> _Kutipan_:
Fenomena tersebut tidak hanya terjadi di lembaga negara tingkat nasional, tetapi juga pada tingkat Kabupaten/ Kota. Fenomena yang memperlihatkan dilematisnya pejabat Camat atau Lurah ketika seorang incumbent ikut kembali dalam kontestasi Pilkada diharapkan dapat menjadi pelajaran yang berharga bagi bangsa ini. Seolah-olah karir yang dirintis mulai dari pendidikan khusus di STPDN dan perolehan prestasi penugasan selama ini akan dipertaruhkan pada kemenangan incumbent dalam bentuk nomena. Sangat berdasar jika mereka berharap incumbent yang memenangkan kontestasi tersebut agar karir mereka dapat dipertahankan atau malah memperoleh promosi pada jabatan yang lebih baik.

> _Daftar data_:
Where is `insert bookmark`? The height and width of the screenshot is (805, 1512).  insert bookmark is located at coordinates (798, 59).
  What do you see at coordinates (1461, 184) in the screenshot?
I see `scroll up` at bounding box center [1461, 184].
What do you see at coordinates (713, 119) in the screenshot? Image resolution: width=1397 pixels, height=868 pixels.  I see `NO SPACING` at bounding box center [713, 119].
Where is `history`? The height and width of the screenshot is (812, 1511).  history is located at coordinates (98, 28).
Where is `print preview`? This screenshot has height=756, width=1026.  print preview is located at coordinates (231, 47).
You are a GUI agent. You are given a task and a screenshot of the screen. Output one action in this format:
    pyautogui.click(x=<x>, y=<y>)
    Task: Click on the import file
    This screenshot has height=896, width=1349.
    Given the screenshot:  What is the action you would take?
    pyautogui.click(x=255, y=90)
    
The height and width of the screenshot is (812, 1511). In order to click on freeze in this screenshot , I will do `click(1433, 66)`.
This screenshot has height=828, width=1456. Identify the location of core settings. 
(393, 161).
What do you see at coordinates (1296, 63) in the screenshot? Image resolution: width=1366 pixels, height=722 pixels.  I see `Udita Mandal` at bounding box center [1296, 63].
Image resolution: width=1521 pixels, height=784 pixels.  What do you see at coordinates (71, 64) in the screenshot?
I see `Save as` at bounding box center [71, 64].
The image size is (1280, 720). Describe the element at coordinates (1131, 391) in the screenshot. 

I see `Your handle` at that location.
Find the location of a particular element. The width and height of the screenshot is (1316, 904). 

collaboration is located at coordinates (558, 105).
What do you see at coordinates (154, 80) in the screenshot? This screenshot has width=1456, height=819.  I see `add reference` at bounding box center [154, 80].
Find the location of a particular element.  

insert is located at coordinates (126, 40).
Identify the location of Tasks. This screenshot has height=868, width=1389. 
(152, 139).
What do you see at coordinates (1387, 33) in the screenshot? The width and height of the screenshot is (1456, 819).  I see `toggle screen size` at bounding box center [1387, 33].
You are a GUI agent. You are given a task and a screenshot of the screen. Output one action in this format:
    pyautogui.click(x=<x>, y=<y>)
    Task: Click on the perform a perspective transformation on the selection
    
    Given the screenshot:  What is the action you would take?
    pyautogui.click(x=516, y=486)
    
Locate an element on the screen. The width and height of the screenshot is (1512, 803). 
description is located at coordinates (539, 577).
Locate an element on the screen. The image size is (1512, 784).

> _Kerjakan soal berikut_:
A. Ambil dari kutipan bagian yang dimulai dari "Fenomena tersebut tidak" dan berakhir pada "yang lebih baik.".
B. Menurut kutipan, di mana karier pejabat Camat atau Lurah dirintis melalui pendidikan khusus?

> _Jawaban latihan_:
A.
Fenomena tersebut tidak hanya terjadi di lembaga negara tingkat nasional, tetapi juga pada tingkat Kabupaten/ Kota. Fenomena yang memperlihatkan dilematisnya pejabat Camat atau Lurah ketika seorang incumbent ikut kembali dalam kontestasi Pilkada diharapkan dapat menjadi pelajaran yang berharga bagi bangsa ini. Seolah-olah karir yang dirintis mulai dari pendidikan khusus di STPDN dan perolehan prestasi penugasan selama ini akan dipertaruhkan pada kemenangan incumbent dalam bentuk nomena. Sangat berdasar jika mereka berharap incumbent yang memenangkan kontestasi tersebut agar karir mereka dapat dipertahankan atau malah memperoleh promosi pada jabatan yang lebih baik.

B. Di STPDN.